Exercise description: Starting at the line with "This screenshot has width=475, height=356." and ending at the line with "Task: Click the factory icon in toolbar", print exactly the lines of the entries below. Pictures do not belong in the copy.

Provided information:
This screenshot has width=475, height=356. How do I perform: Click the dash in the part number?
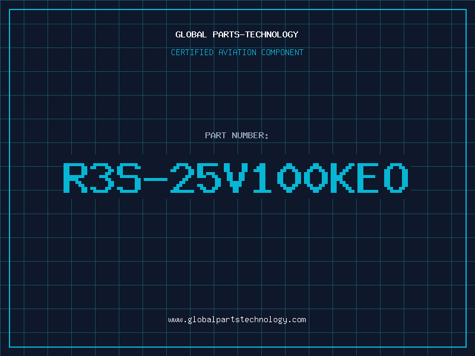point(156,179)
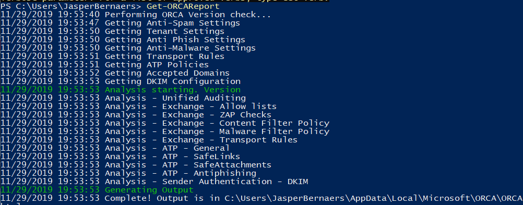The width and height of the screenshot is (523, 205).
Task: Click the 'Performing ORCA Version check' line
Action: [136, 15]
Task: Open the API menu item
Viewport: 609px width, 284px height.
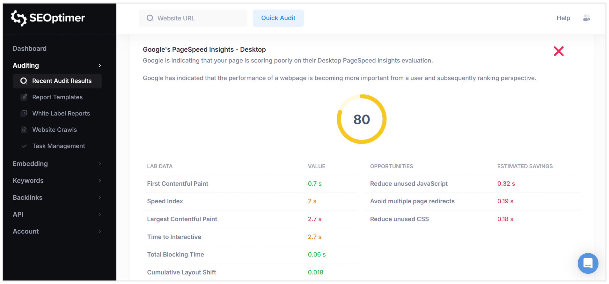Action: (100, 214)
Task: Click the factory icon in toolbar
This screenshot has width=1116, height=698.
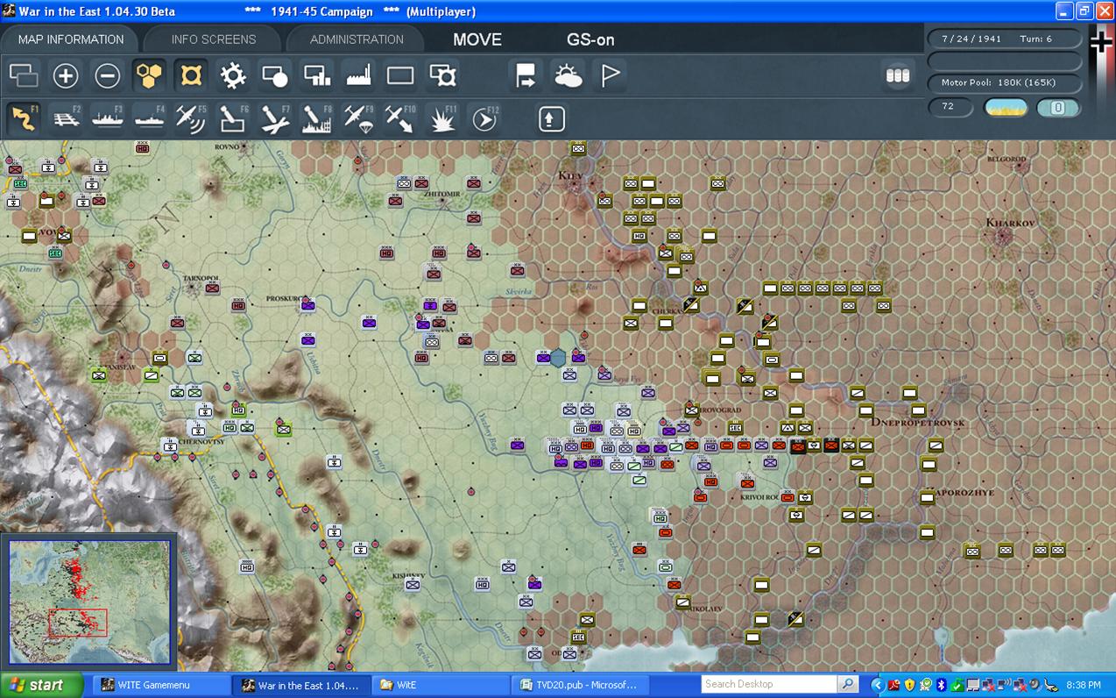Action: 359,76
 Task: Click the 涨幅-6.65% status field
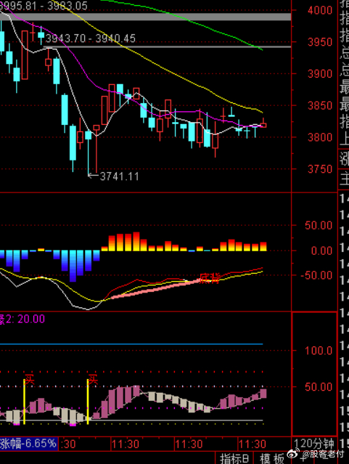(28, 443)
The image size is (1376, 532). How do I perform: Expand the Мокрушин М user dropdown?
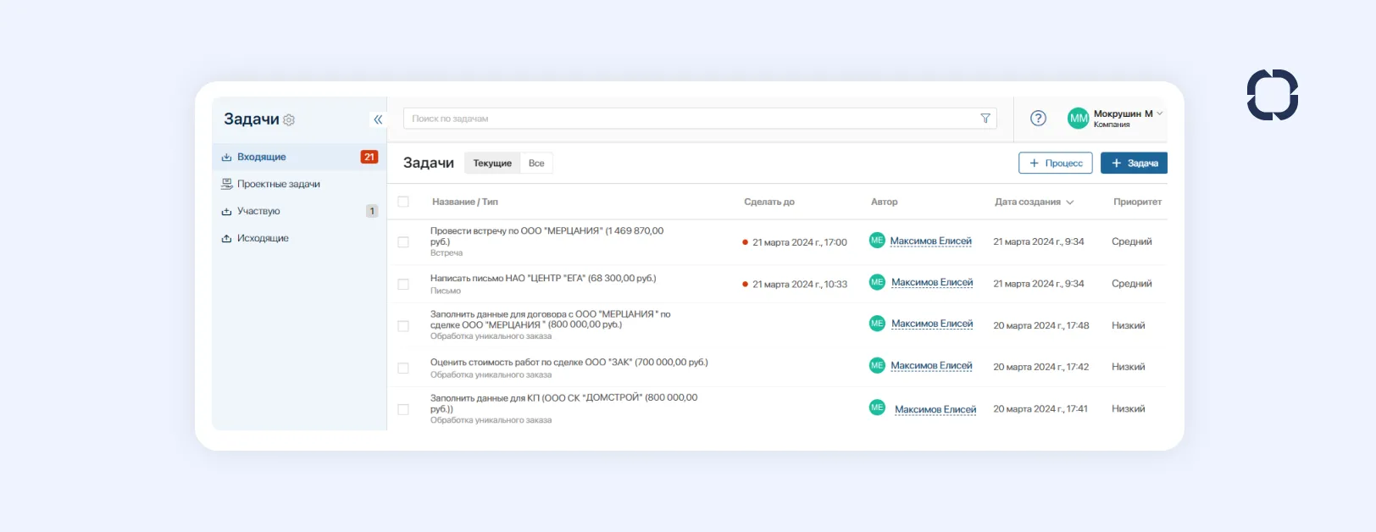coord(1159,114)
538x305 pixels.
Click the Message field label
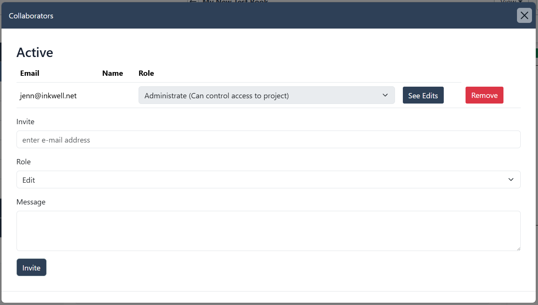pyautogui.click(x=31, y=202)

==

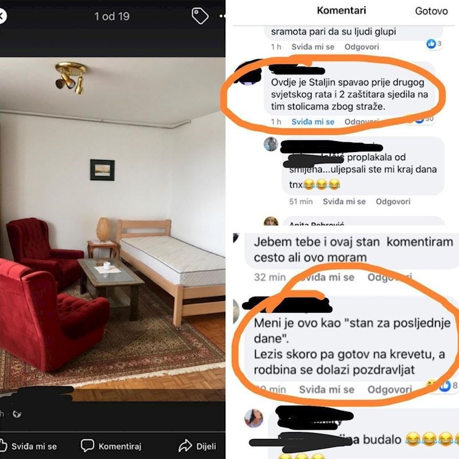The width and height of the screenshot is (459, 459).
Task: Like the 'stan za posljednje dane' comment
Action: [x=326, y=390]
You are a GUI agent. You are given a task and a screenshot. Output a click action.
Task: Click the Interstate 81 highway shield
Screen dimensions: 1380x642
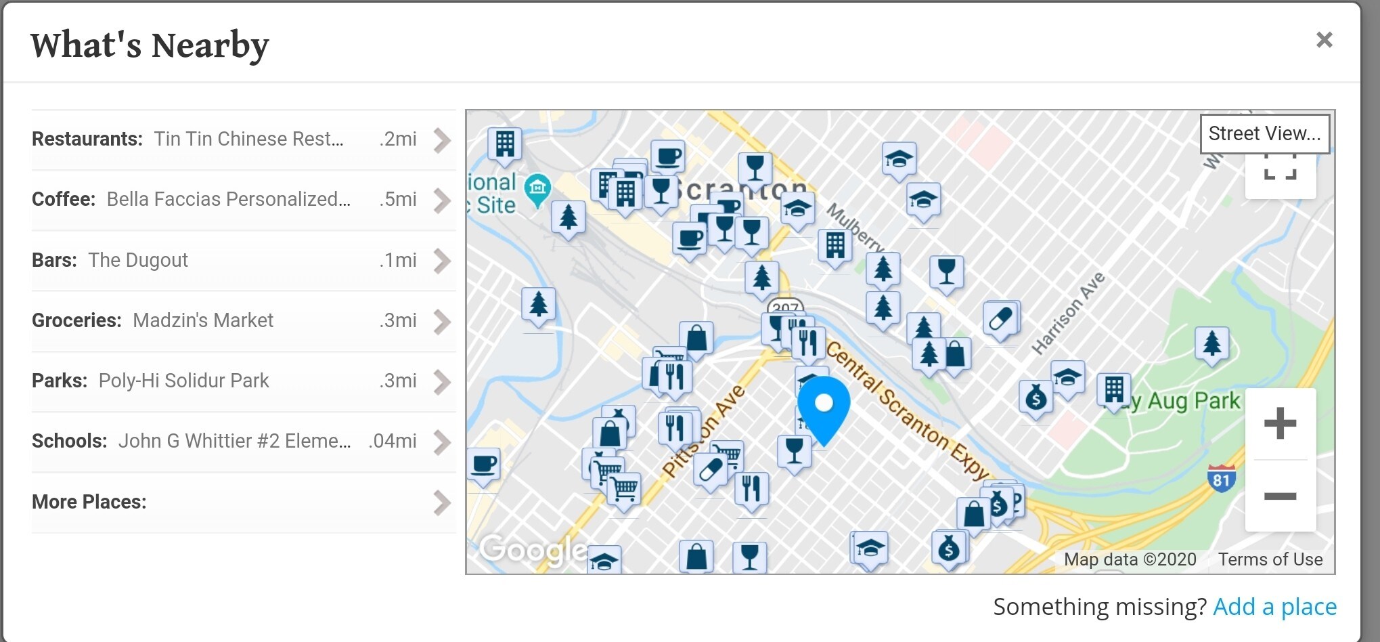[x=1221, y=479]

* * *

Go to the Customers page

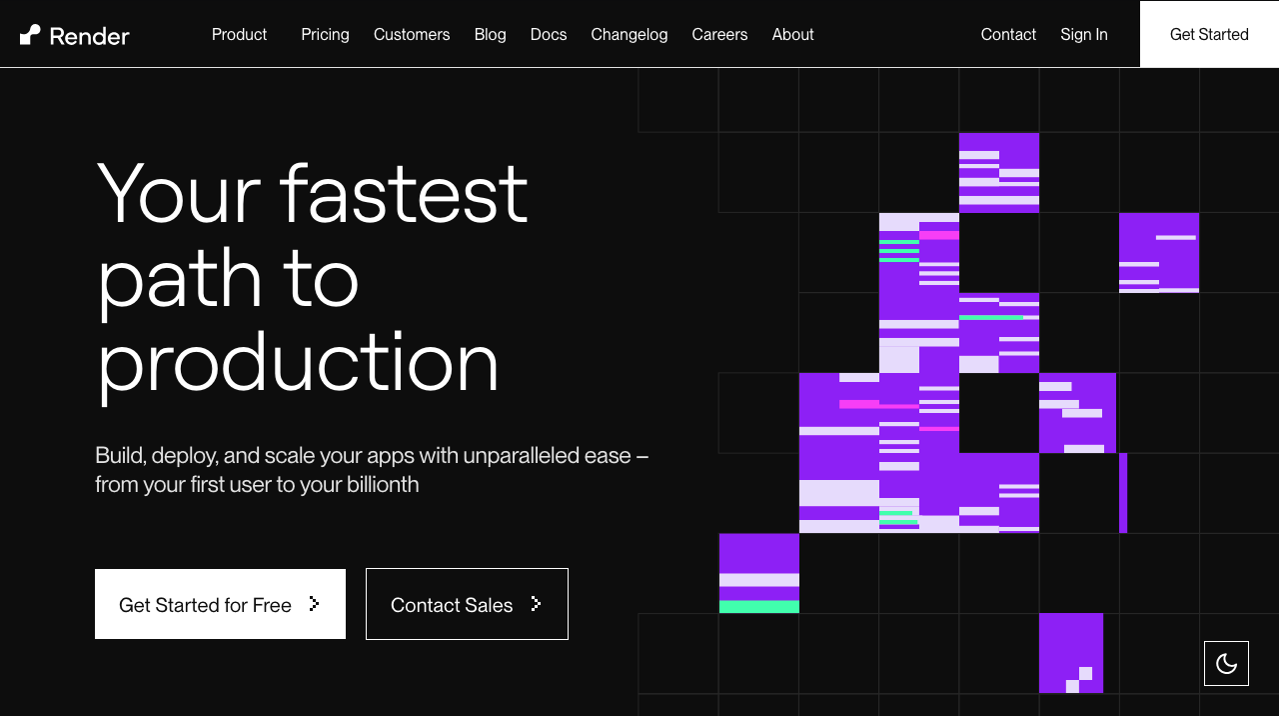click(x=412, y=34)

Task response:
This screenshot has width=475, height=356. How do I perform: Click the dash in the part number?
point(156,179)
The width and height of the screenshot is (523, 205).
Task: Click the 'Performing ORCA Version check' line
Action: [136, 15]
Task: Open the API menu item
Viewport: 609px width, 284px height.
Action: (100, 214)
Task: Click the factory icon in toolbar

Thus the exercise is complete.